The main advantages this brainpower brings are:

  • The language features are tested and used in a larger set of contexts. This reveals all kinds of issues faster.
  • Long tail implementations. Most of the programming done these days is not implementations from first principles but glueing together libraries or poking at a large API. With a higher popularity, more libraries that are on the long tail are implemented. This means that a person coming to Elm might just find what they need already implemented. As an example, I would give Google Captcha; I would love to have a Elm library for this as this is one of my main sources of errors in Rollbar. There are other smaller widgets/libraries that each take a lot of time to implement and are not needed by most people. However, if they are needed by 10% of the people this is already in the thousands of people.
  • People with domain knowledge providing better implementations of core features. Prime example here is the work done by Robin with Array.
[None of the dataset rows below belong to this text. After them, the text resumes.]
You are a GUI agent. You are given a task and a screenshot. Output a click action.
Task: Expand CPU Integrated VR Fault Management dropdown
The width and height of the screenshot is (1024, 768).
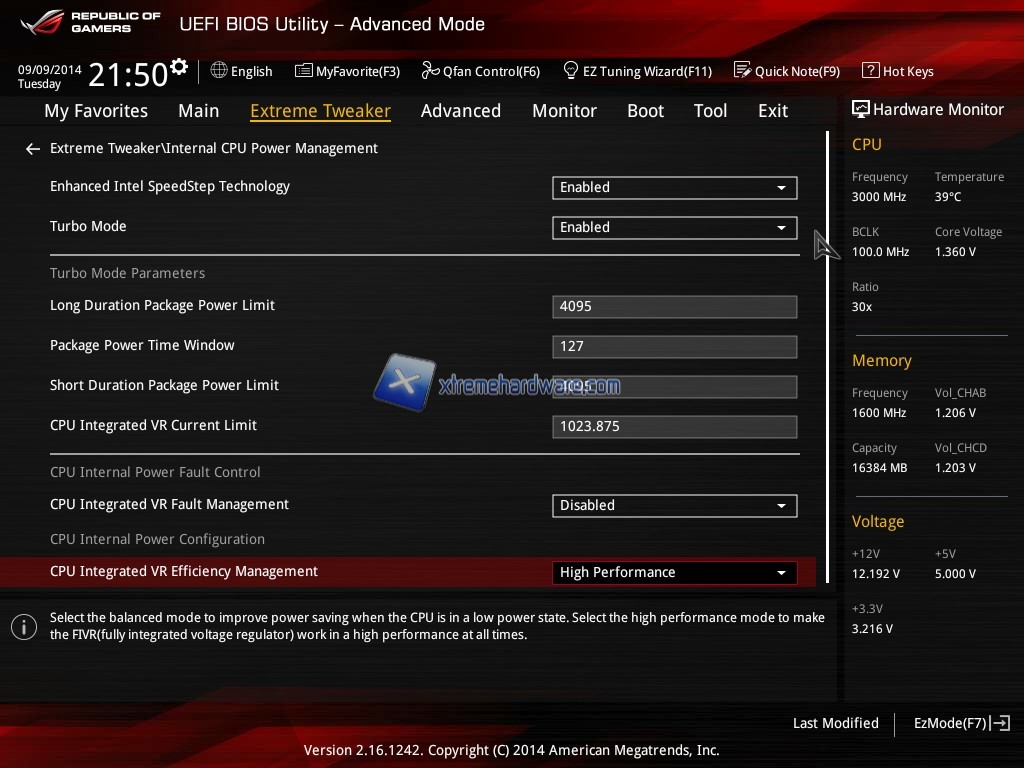pos(674,505)
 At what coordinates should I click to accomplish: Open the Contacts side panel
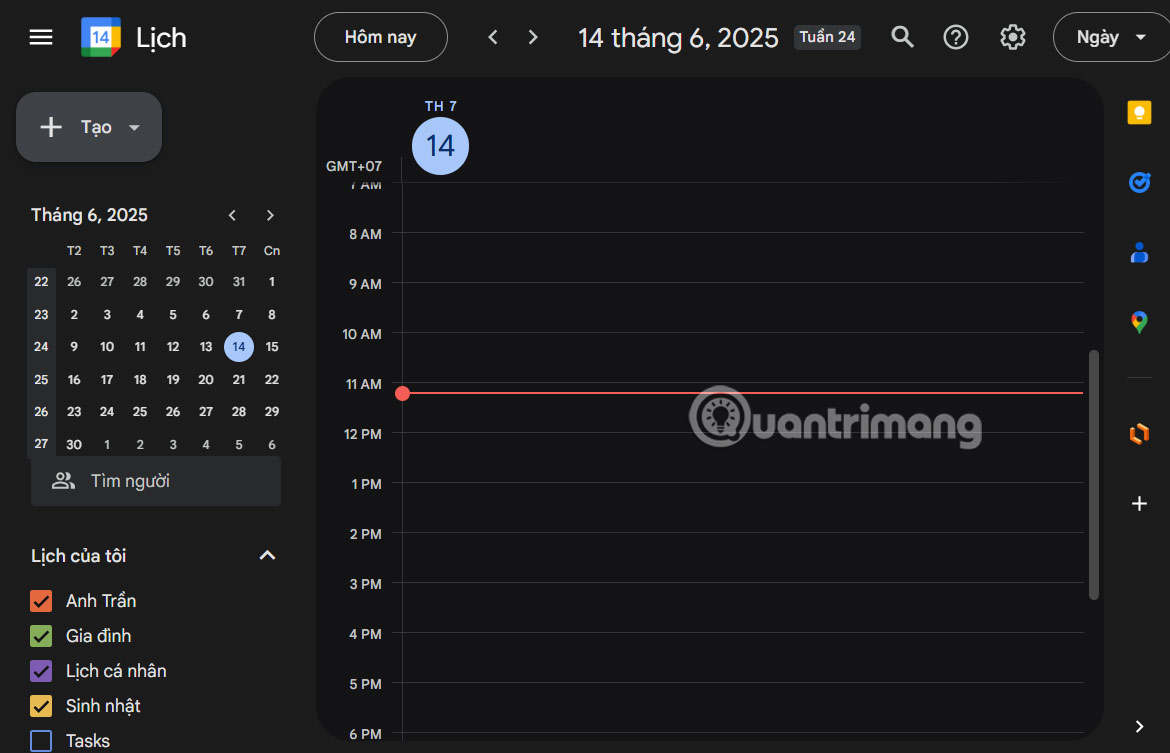tap(1139, 252)
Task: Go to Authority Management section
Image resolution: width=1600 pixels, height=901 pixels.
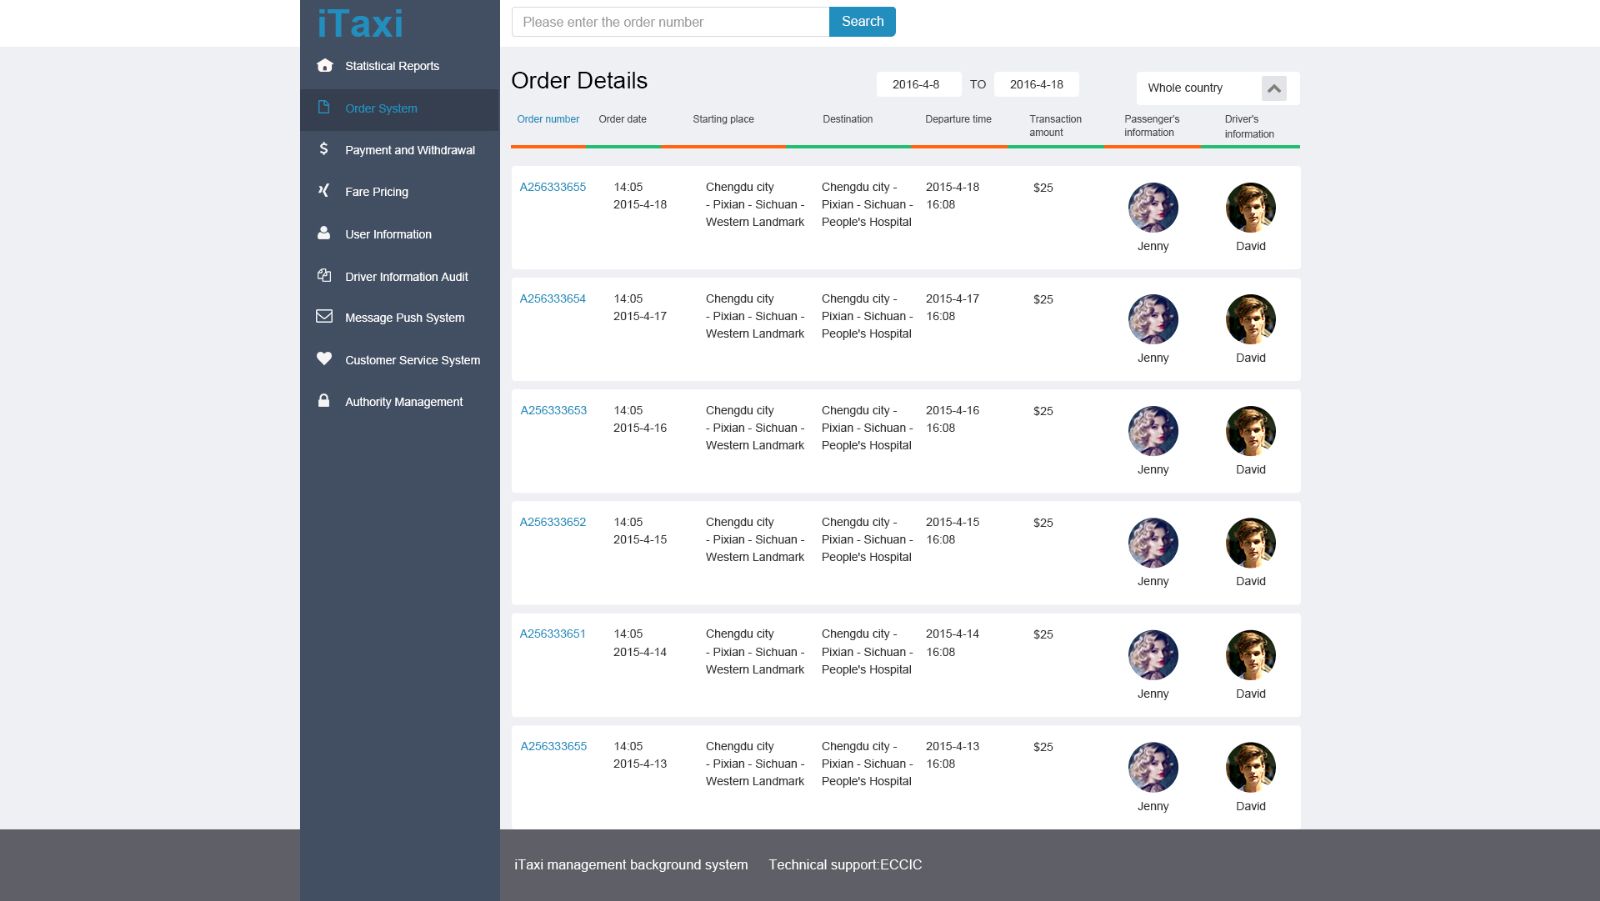Action: 404,402
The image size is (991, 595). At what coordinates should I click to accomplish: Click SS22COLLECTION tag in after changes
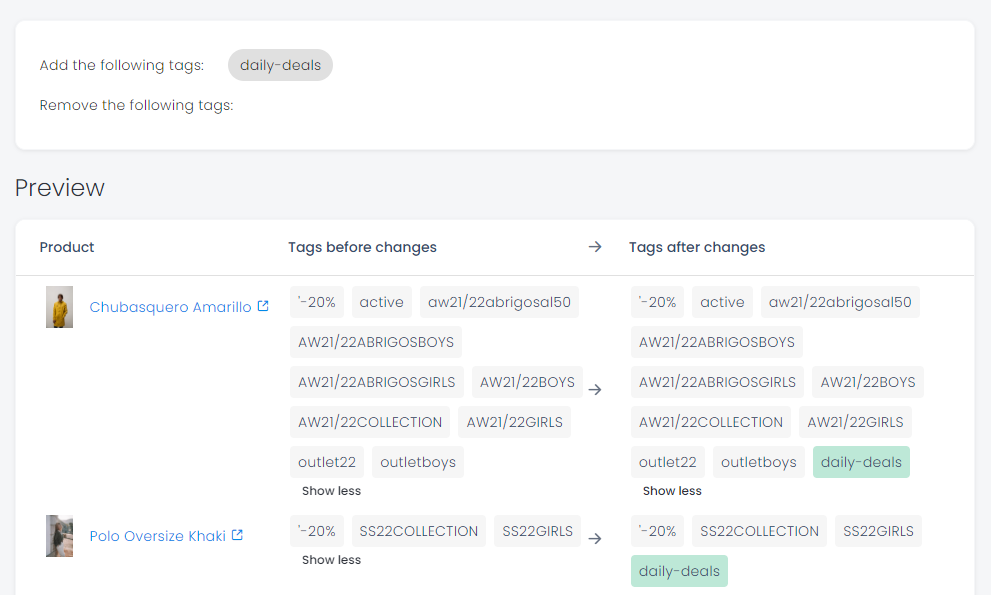(x=759, y=531)
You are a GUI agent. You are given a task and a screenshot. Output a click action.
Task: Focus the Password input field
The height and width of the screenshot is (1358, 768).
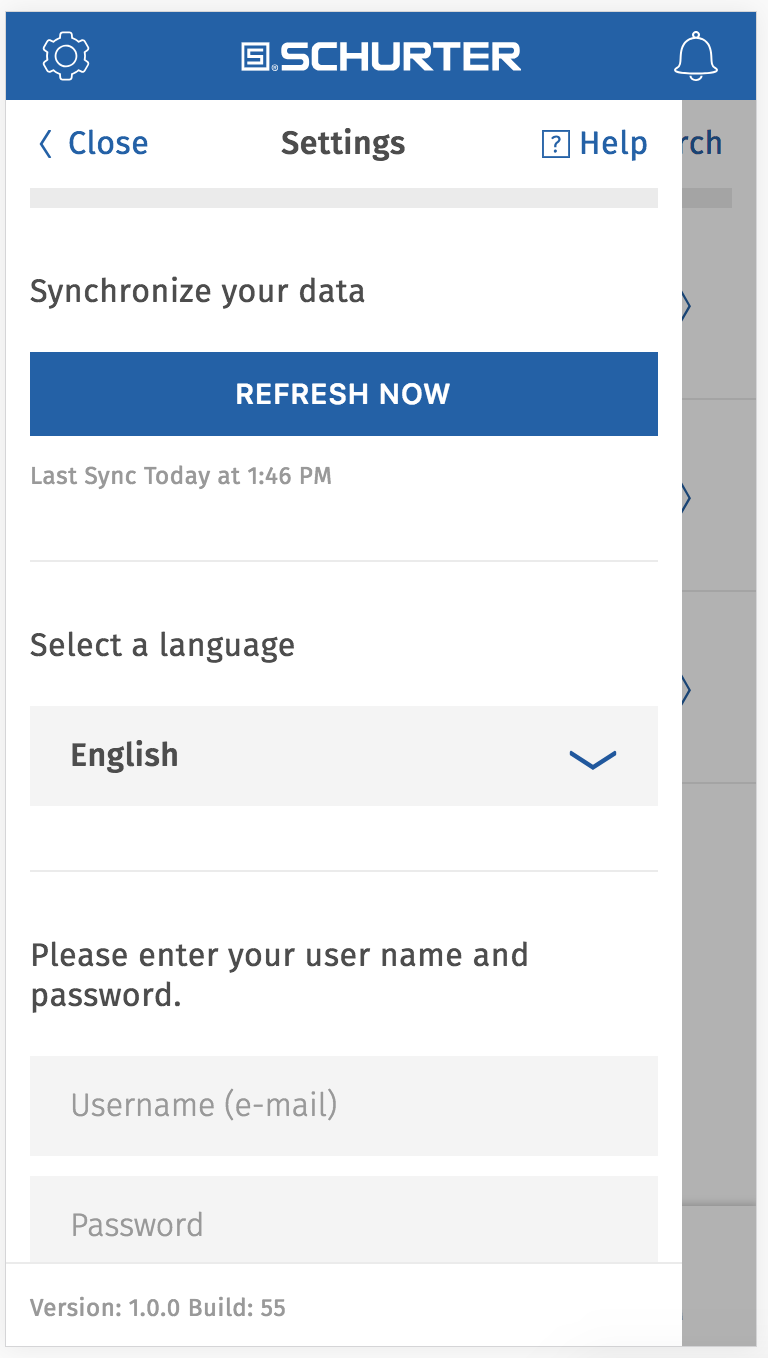(344, 1220)
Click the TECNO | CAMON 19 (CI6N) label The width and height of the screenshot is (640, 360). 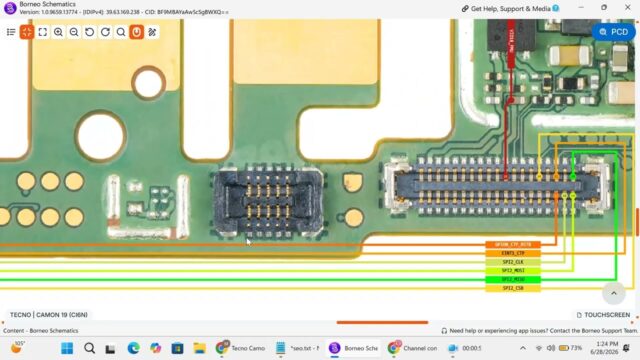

  • Books, video tutorials, courses, blogposts and other teaching materials.
  • Jobs. This is a double edged sword. On one hand Elm is now one tool that can be used to beat the averages. On the other hand, Elm community members that want to use Elm in their day-to-day job still encounter difficulties caused by the relative obscurity of the language: local jobs not available, businesses fearful to adopt a technology for which they might have troubles finding local talent.

I would like to end by saying that popularity has its costs too. You can move quickly with a small SEALS team, not so with a large army. With larger popularity, change becomes costly. Another huge cost of popularity is the large volume of requests which can induce burnout in a small core team if they are not handled optimally.